Como canta el blanco cisne, cuando la muerte lo llama,
tendido sobre las húmedas hierbas en la ribera del Meandro, así te hablo yo, y
no porque abrigue esperanzas de conmoverte con mis súplicas.
Contra la voluntad divina he dado comienzo a esta carta.
Pero, puesto que para mi desgracia he perdido ya mi buena fama y la honestidad
de mi cuerpo y de mi alma, de poca importancia es perder también unas palabras.

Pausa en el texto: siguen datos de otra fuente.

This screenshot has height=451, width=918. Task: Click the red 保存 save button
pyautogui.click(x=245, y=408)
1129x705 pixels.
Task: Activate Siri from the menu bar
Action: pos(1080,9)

Tienes decidido, a pesar de todo, irte y dejar a la
desdichada Dido, y los vientos se llevarán al mismo tiempo tus velas y tu
promesa. Tienes decidido, Eneas, desatar amarras a las naves a la vez que te
desatas tú de tu compromiso, y buscar los reinos ítalos, que no sabes dónde
están. Y nada te importa la naciente Cartago ni las murallas que van alzándose
ni el sumo poder entregado a tu cetro. Escapas de lo que está hecho, persigues
lo que está por hacer. Otra es la tierra que debes buscar a través del orbe,
otra es la tierra que buscabas. Mas, aunque encuentres esa tierra, ¿quién te la
ofrecerá para que la poseas?, ¿quién dará sus campos a unos desconocidos para
que se queden con ellos? Otro amor te está esperando y otra Dido a la que
engañar de nuevo, otra palabra tienes que dar. ¿Cuándo llegará el tiempo en que
fundes una ciudad como Cartago y veas a tu gente desde la altura de un alcázar?
(…)
Quizás incluso, malvado, abandones a una Dido embarazada y
en mi cuerpo se esconda encerrada una parte de ti. La desdichada criatura
seguirá el destino de su madre y serás culpable de la muerte de alguien que aún
no ha nacido; el hermano de Julo morirá junto con su madre y un único castigo
arrastrará a dos que están unidos entre sí.